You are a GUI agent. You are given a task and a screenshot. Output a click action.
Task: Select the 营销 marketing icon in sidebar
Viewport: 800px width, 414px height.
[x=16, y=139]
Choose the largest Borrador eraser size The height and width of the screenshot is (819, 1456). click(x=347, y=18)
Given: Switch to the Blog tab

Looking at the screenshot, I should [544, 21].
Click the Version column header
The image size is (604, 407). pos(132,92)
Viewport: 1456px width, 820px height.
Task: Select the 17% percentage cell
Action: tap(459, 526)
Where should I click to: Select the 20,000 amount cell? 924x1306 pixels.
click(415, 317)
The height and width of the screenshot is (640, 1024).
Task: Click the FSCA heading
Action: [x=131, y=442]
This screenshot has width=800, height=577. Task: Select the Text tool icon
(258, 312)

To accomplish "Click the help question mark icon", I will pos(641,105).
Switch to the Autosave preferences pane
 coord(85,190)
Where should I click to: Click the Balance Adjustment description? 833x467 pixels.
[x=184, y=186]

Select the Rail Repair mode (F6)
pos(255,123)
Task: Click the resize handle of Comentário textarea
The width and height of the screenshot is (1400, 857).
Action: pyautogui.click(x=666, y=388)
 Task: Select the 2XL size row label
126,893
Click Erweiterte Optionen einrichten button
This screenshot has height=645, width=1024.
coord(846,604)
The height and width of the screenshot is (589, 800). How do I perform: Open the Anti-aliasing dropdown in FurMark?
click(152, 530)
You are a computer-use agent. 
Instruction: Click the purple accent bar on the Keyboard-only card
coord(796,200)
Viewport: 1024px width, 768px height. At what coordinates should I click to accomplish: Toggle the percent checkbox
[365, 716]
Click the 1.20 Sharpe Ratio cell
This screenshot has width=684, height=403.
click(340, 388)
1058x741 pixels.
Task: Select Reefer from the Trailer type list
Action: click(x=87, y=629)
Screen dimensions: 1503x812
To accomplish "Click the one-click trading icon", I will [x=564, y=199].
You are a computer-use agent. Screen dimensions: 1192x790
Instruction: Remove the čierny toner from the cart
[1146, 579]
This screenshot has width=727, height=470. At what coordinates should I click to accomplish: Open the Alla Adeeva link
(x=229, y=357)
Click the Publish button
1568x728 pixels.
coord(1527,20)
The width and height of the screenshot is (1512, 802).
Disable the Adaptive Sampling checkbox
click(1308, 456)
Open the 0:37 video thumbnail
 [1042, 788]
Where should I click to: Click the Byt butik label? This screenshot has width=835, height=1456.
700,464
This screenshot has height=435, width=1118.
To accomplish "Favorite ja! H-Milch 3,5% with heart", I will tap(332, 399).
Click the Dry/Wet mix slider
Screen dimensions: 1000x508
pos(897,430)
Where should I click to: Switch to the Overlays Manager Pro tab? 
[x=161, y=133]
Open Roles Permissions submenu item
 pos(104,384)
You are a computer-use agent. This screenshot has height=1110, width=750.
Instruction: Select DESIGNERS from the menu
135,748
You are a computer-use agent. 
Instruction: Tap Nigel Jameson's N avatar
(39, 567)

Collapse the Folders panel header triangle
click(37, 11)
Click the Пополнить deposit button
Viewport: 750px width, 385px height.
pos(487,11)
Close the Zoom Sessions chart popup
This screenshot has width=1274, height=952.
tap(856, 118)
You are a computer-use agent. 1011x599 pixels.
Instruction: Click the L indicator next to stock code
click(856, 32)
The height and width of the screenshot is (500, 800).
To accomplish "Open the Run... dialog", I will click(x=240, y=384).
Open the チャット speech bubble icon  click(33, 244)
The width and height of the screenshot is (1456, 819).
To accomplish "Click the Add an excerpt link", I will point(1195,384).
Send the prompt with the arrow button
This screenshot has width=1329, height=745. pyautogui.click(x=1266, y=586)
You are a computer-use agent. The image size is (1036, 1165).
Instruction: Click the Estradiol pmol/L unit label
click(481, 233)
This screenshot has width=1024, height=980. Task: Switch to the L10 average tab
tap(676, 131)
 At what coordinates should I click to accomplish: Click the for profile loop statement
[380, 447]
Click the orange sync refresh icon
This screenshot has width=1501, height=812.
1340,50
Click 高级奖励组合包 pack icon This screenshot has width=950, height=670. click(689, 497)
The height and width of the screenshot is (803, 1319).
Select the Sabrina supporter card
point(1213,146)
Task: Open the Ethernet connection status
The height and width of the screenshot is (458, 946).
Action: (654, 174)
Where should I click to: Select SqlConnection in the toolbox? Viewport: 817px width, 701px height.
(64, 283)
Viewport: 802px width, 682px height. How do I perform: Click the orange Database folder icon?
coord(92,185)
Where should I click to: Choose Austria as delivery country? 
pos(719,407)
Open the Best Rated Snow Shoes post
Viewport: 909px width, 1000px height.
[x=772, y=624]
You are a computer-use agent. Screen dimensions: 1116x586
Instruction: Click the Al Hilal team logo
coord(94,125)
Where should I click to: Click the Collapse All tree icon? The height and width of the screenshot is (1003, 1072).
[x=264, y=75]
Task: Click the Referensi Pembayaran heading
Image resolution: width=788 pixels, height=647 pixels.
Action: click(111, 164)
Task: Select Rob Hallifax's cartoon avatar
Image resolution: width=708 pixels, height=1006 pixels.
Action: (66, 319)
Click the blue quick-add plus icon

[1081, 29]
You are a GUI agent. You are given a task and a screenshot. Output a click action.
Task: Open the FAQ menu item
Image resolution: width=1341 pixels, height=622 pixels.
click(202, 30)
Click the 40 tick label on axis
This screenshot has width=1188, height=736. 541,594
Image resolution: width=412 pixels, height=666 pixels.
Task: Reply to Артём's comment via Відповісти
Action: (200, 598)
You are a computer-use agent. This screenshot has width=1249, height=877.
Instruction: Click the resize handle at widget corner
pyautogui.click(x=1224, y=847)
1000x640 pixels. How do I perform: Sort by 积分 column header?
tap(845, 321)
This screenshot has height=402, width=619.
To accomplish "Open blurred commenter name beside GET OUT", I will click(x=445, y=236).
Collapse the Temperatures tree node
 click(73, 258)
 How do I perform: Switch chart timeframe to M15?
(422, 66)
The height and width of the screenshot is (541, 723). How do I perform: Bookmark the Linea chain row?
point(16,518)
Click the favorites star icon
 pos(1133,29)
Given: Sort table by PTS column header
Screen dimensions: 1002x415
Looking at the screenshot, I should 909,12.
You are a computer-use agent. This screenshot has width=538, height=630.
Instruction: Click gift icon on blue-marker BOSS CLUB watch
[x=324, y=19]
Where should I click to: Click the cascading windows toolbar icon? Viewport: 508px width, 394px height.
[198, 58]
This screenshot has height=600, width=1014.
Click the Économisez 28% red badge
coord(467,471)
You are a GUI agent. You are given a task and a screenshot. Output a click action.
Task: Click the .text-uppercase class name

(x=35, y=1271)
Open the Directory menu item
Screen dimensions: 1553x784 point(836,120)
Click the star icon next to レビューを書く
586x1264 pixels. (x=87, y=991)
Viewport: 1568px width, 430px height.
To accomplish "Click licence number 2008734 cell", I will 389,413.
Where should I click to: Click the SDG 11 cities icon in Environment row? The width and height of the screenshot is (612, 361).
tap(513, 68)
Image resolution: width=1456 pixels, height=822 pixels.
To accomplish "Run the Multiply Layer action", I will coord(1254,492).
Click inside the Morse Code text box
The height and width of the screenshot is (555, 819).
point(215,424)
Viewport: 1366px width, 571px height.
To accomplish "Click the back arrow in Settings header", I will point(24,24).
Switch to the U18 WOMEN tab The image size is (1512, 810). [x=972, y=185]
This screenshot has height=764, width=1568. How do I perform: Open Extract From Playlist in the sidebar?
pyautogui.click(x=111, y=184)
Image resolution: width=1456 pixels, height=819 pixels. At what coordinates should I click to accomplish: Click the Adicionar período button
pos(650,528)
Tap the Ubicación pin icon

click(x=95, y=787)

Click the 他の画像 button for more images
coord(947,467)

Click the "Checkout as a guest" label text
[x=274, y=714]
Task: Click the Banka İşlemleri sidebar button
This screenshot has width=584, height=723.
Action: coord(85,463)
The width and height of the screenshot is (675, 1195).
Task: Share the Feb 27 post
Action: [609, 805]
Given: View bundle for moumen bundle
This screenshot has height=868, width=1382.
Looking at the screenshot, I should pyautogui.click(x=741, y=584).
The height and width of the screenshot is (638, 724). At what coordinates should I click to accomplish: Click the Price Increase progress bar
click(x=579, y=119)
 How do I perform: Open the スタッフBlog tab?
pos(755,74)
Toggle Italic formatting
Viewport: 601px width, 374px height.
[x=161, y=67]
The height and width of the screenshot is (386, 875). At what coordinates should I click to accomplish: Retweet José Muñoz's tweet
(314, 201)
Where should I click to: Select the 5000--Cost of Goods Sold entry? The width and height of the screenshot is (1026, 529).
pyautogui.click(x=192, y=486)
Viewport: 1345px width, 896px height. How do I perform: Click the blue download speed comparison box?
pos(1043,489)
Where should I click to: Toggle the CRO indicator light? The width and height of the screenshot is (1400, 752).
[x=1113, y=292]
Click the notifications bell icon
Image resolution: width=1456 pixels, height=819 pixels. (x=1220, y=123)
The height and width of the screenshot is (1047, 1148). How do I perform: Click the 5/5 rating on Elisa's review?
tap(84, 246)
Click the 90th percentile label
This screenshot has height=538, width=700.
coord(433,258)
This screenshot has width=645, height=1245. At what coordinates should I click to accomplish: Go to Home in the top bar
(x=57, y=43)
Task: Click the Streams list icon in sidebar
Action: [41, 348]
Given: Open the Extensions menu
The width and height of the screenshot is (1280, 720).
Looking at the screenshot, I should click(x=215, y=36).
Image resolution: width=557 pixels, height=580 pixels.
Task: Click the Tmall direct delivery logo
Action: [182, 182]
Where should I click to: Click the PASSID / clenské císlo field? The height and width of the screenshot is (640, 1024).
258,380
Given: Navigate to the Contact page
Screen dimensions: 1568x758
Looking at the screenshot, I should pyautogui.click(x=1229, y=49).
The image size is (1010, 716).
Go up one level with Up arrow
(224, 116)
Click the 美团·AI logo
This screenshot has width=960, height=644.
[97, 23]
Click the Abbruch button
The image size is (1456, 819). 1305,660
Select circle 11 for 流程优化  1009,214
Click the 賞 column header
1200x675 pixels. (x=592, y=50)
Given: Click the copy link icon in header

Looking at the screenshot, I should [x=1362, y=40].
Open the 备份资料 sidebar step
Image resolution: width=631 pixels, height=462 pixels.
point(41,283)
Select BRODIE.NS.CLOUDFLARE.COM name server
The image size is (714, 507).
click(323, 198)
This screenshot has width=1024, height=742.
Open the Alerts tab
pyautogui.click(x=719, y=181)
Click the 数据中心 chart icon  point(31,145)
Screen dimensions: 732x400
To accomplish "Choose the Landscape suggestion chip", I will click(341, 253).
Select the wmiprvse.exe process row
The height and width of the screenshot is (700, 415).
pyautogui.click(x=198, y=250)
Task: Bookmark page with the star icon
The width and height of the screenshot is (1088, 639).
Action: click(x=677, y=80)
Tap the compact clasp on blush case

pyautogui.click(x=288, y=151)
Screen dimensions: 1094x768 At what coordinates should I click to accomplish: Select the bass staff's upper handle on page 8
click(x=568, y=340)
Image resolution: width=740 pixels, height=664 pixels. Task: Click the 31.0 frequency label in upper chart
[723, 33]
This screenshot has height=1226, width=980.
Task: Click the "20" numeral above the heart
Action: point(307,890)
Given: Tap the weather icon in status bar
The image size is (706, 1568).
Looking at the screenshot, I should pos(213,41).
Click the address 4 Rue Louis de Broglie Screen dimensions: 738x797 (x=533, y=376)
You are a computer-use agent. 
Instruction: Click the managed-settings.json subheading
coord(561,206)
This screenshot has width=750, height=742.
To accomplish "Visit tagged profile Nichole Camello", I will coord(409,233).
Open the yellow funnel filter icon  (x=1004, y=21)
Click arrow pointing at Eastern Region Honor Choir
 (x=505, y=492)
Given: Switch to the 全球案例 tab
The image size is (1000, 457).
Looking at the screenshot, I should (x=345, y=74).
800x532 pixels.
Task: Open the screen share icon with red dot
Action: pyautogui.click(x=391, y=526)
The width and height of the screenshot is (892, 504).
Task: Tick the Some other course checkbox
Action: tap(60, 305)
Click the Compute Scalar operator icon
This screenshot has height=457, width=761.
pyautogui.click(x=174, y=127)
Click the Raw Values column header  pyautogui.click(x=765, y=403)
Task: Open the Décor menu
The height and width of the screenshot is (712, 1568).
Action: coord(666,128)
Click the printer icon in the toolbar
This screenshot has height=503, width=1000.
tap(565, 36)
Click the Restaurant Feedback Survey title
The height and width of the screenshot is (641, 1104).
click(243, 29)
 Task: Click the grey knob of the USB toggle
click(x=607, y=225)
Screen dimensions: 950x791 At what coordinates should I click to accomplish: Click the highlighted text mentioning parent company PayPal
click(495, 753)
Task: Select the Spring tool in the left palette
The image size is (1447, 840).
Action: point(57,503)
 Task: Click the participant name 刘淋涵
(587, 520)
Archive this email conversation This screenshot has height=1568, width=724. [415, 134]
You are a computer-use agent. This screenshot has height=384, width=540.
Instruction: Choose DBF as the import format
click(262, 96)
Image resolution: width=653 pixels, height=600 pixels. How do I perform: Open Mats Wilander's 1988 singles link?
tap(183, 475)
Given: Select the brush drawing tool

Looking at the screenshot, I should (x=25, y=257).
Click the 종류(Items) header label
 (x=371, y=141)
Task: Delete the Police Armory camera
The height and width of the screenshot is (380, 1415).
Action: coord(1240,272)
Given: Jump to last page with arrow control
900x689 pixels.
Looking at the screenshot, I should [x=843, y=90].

▬▬▬▬▬▬▬▬▬▬

* Work order: Tally every line in these entries where the string "status" occurs. The tally alone is the answer.

* Expected output: 2